Using the signal line
Some technical analysts add a signal line to make the indicator more effective in generating buy and sell gestures. The signal line, in this case, will be a slow MA and will lag the TRIX line as it oscillates up and down.
Consequently, a buy signal will occur whenever it crosses the slow Moving Average from below and continues to move up. On the other hand, it would be time to sell whenever it crosses the signal line or the slow MA from above and move below the zero lines.
Identifying divergence
Divergence occurs whenever the price moves in the opposite direction of the indicator. In normal market conditions, both are supposed to move in the same direction. For instance, it will point upwards whenever the price is trending up, and when the price is falling, it will also move lower.
Whenever the price makes a higher high, it is often expected that the indicator will also move higher. However, in case the indicator moves lower and continues to make lower lows, the same should be a warning sign that the price is about to correct lower.
In addition, whenever price makes lower lows but the TRIX continues to trend up, making higher highs, the same is interpreted as divergence. In this case, the price is likely to bounce back and start edging up as well.
Crossover strategy
The technical analysis tool can also be used to identify the buy and sell points. In this case, one must ensure that one of the MA’s is fast-moving and the other is slow-moving. One can apply an 18-day EMA, which will be the slow-moving EMA, and a 9-day EMA the fast-moving.

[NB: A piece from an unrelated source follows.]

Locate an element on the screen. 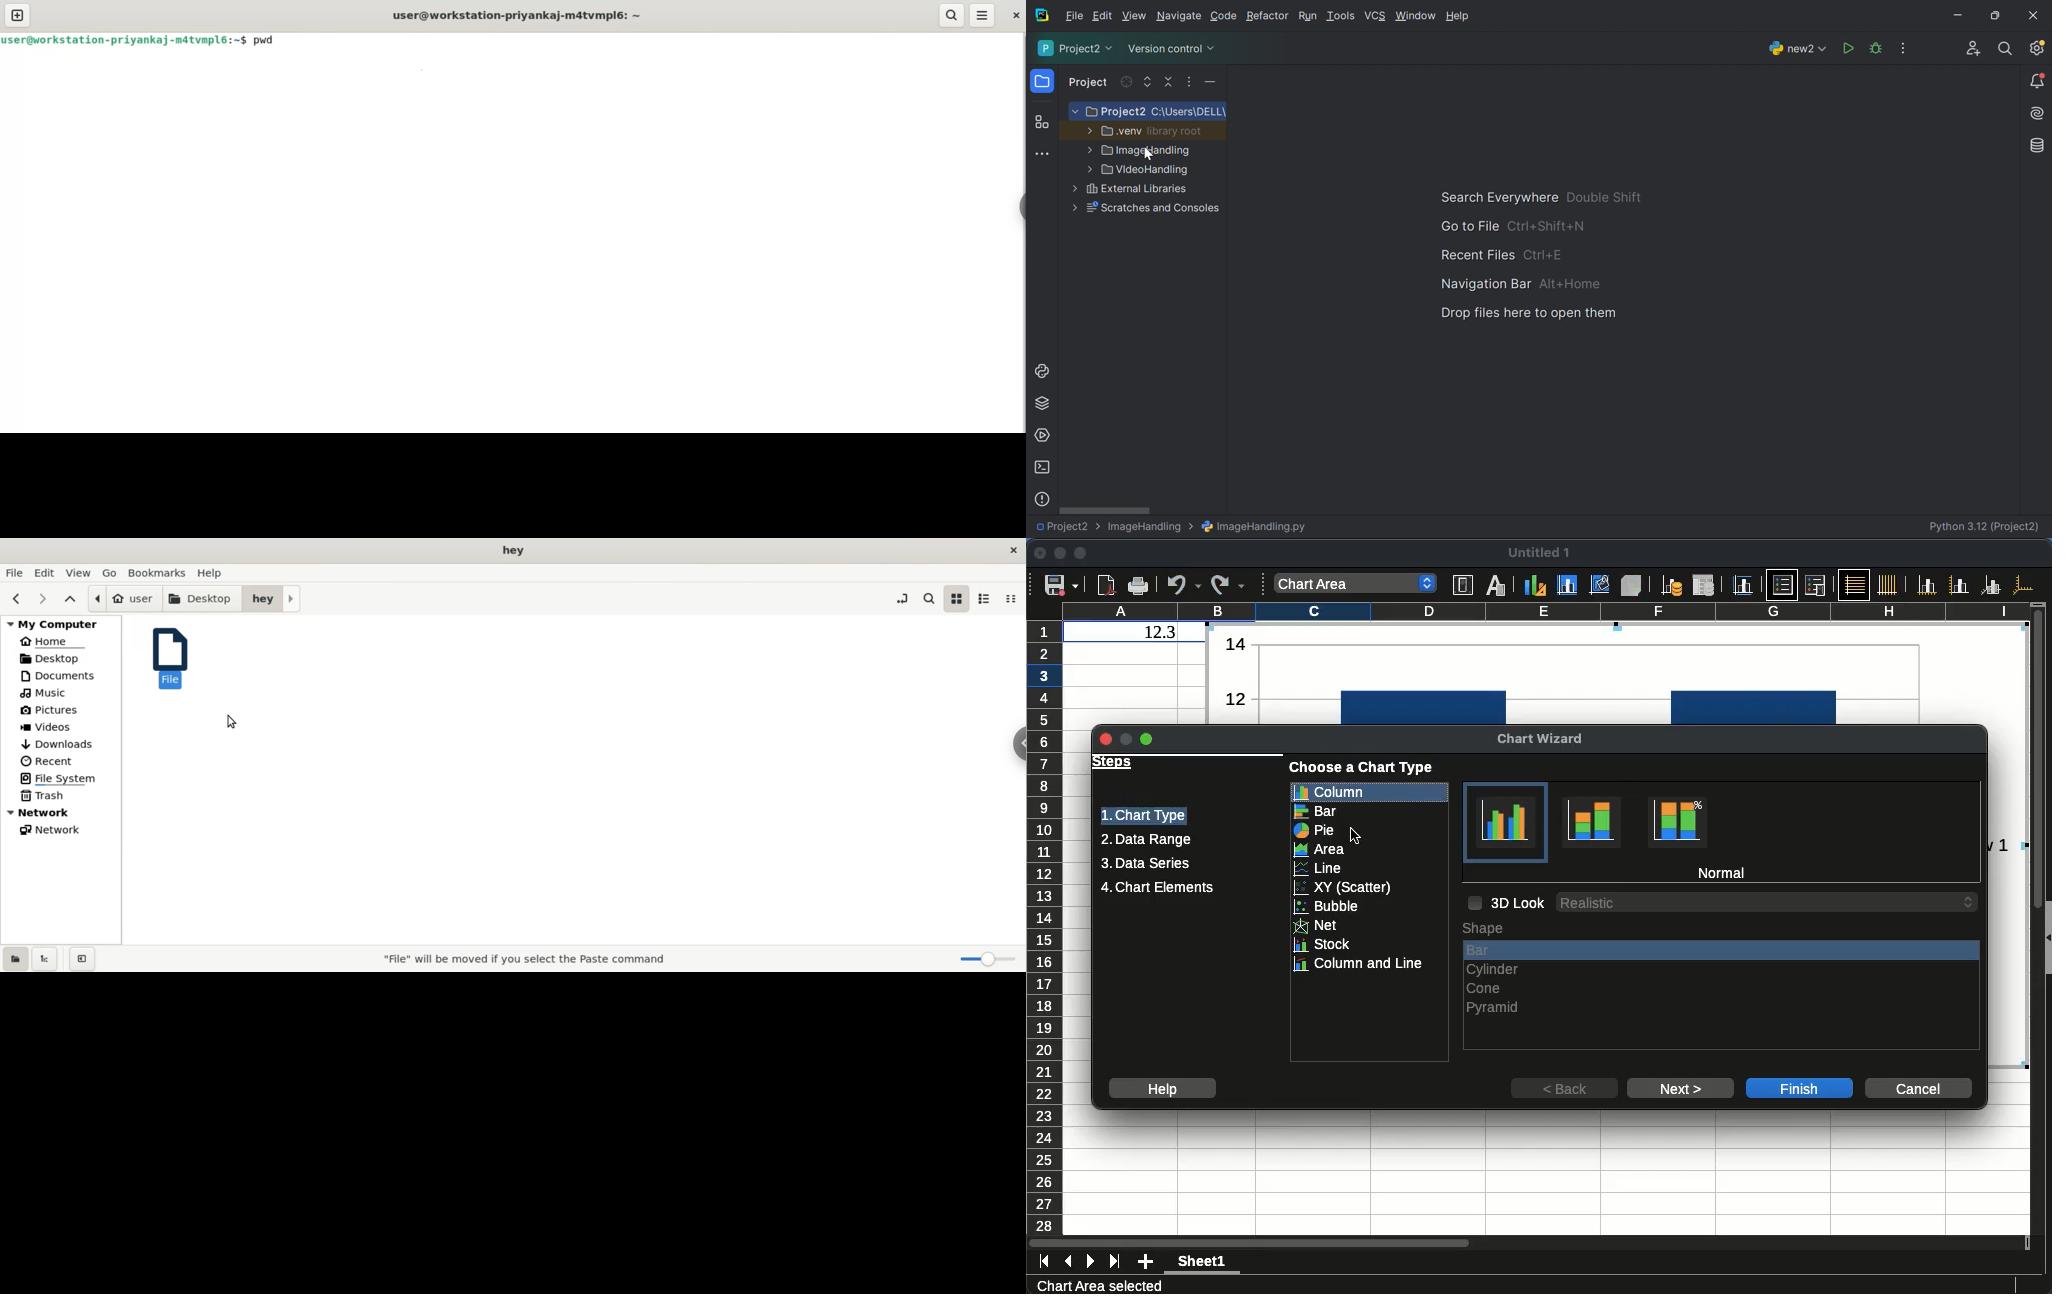 The width and height of the screenshot is (2072, 1316). VideiHandling.py is located at coordinates (1148, 190).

The buy signal will arise whenever the 9-day EMA crosses the 21-day EMA from below and starts accelerating up, as shown above. The sell gesture will occur when the 9-day EMA crosses the 21-day EMA above and starts edging lower.
Bottom line
TRIX is both a momentum indicator and an oscillator. The indicator hints at oversold conditions whenever it tanks below the zero neutral lines and moves lower, printing negative figures. It also motions overbought conditions whenever it crosses the zero line and trends higher, printing positive readings.
Additionally, buy hints are interpreted whenever the indicator crosses above the zero line, and sell pointers come into play whenever it is below the zero line. It can also be used to identify divergence whenever price and the indicator are moving in the opposite direction.